For instance, North Dakota’s voter ID law forced voters to produce a street address, something that those who live on Native American reservations are not required to have. The law sent Native American voters into a scramble to provide street addresses, and carried the risk of disenfranchising an entire group of minority voters. Other legal challenges about restrictive voter ID laws kept cropping up in states including New Hampshire, Missouri, Florida, and North Carolina.
“Every day there was something new coming up, it was just the intensity in which voting rights were being attacked,” she said. “This election cycle, the vote suppression efforts have been more pervasive and more brazen than in any other modern push to restrict voting access.”
How the issue of voting rights became so partisan
Weiser made it clear: This is not coming out of the blue.
The push to pass voter tougher ID laws originated during the red wave of 2010, the year Republicans swept into state legislatures across the country and started to push plans for voter ID. The 2013 Shelby v. Holder case essentially gave them the green light to keep doing so.
“What we’ve seen is that since Shelby, more than 30 states have imposed greater requirements for voting, and in a lot of those states, we’ve seen elections take place that have later been found to have had intentional discrimination,” Sewell said.
Sewell and Weiser both say race, in addition to partisanship, is at play with voter ID laws and with gerrymandering. In numerous high-profile gerrymandering cases, courts have ruled Republican lawmakers drew congressional district lines to weaken the votes of minority groups.
“[Partisanship] is often overlapped with race. Race is deeply baked into those events and those stories,” Weiser said. “Racially polarized voting, anxiety about the increasing political power of minority voters and citizens and the future demographic change away from a majority white country.”

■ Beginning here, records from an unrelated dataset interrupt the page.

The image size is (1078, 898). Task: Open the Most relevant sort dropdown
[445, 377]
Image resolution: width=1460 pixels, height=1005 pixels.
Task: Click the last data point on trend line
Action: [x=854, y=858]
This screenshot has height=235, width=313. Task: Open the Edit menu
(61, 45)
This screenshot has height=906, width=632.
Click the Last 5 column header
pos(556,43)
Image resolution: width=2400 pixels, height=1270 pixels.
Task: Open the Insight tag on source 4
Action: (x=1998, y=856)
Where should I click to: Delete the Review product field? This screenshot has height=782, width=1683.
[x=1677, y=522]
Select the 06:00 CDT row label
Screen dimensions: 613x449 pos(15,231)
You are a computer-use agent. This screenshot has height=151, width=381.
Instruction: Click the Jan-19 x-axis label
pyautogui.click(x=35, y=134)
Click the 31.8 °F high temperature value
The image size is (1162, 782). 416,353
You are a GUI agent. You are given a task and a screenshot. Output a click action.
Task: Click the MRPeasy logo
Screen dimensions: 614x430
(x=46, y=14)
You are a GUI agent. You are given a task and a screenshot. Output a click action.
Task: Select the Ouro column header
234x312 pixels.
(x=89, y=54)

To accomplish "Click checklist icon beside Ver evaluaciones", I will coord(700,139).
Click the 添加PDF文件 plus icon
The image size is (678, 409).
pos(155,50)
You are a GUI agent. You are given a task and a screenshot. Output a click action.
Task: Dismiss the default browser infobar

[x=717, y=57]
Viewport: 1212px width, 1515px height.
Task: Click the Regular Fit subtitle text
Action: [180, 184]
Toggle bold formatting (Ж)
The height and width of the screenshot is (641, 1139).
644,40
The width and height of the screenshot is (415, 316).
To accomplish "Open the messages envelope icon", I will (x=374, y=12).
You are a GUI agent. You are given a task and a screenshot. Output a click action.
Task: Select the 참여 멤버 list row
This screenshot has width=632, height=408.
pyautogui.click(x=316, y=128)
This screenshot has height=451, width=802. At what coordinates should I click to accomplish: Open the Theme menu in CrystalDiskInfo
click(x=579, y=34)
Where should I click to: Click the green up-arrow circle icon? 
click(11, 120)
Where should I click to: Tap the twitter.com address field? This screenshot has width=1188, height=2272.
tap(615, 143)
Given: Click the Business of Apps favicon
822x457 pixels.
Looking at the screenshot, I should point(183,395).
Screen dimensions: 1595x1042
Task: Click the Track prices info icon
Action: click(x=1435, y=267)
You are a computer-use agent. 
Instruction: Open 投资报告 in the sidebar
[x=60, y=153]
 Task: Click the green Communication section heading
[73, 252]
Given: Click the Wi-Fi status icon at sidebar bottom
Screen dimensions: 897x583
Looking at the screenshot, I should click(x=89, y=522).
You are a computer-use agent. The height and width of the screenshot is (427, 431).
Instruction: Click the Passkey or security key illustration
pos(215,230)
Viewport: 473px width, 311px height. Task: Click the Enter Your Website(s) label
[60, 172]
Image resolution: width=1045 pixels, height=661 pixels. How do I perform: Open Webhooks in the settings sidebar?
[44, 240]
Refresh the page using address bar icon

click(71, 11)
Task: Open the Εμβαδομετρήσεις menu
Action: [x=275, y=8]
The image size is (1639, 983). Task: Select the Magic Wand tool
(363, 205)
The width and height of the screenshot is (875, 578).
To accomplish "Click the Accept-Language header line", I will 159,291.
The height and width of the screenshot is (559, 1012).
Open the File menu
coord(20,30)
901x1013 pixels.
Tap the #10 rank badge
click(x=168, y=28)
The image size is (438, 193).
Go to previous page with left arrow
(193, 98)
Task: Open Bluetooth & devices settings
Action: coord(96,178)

Sewell believes that rather than trying to figure out ways to court minority voters, Republican politicians in many states are simply trying to make it more difficult for them to vote.
“Clearly when fewer people vote, Republicans and GOP win,” Sewell said. “I think that what you’ve seen is the GOP has determined that the more restrictive laws are — they’ve done so in the name of voter fraud. But there’s no evidence of pervasive voting fraud in America.”
Sewell said she remembers a time when the Voting Rights Act was a bipartisan bill, easily reauthorized by both parties. She hopes Congress can return to the way things were, and both parties can agree to making the ability to vote easier for all Americans, not harder.
“I just don’t think the right to vote should be a partisan issue,” Sewell said.